**Your instructions**
Rewrite all of these lines, changing "Hybrid view" to "Satellite view" and leaving everything else as it is. Don't include the pictures.
══ Recorded data ══
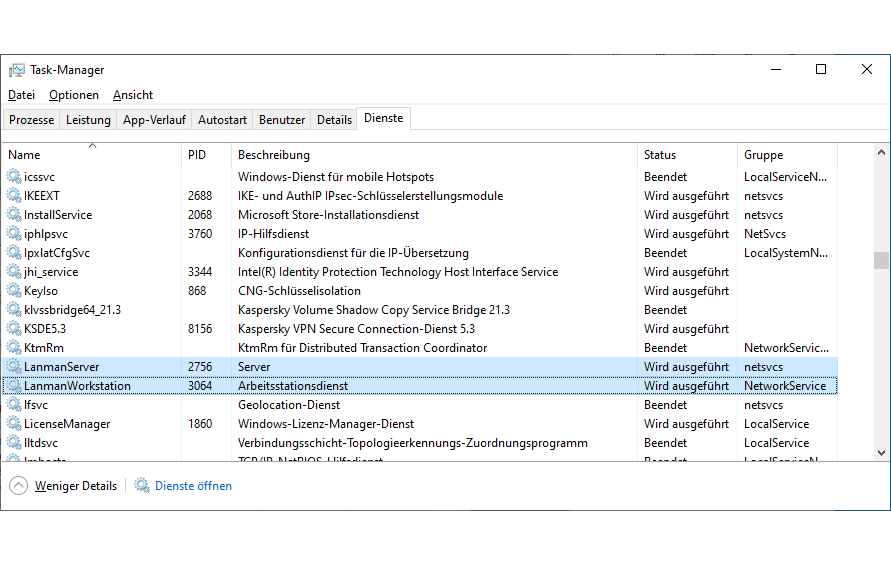Screen dimensions: 891x564
Task: Click the scrollbar up arrow
Action: (881, 153)
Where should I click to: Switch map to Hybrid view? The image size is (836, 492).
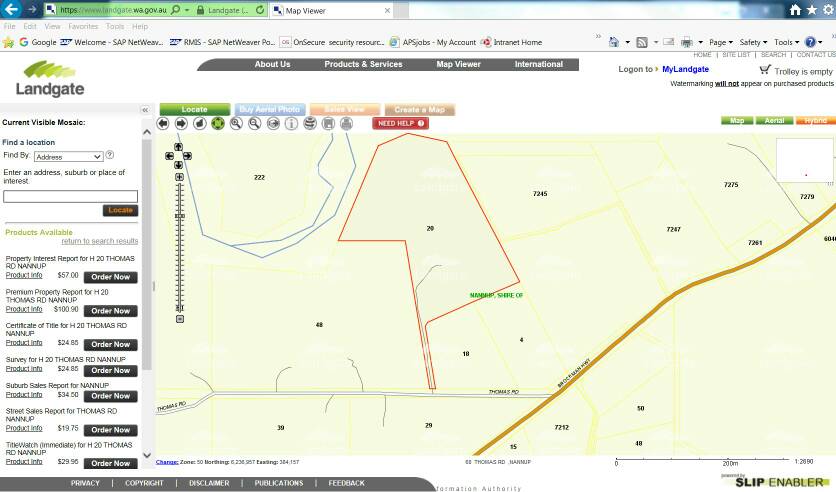[815, 120]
═══
**Correct response**
Screen dimensions: 891x564
Task: Click the scrollbar up arrow
Action: (881, 153)
Where should I click to: Switch map to Satellite view? The image size is (836, 492).
[815, 120]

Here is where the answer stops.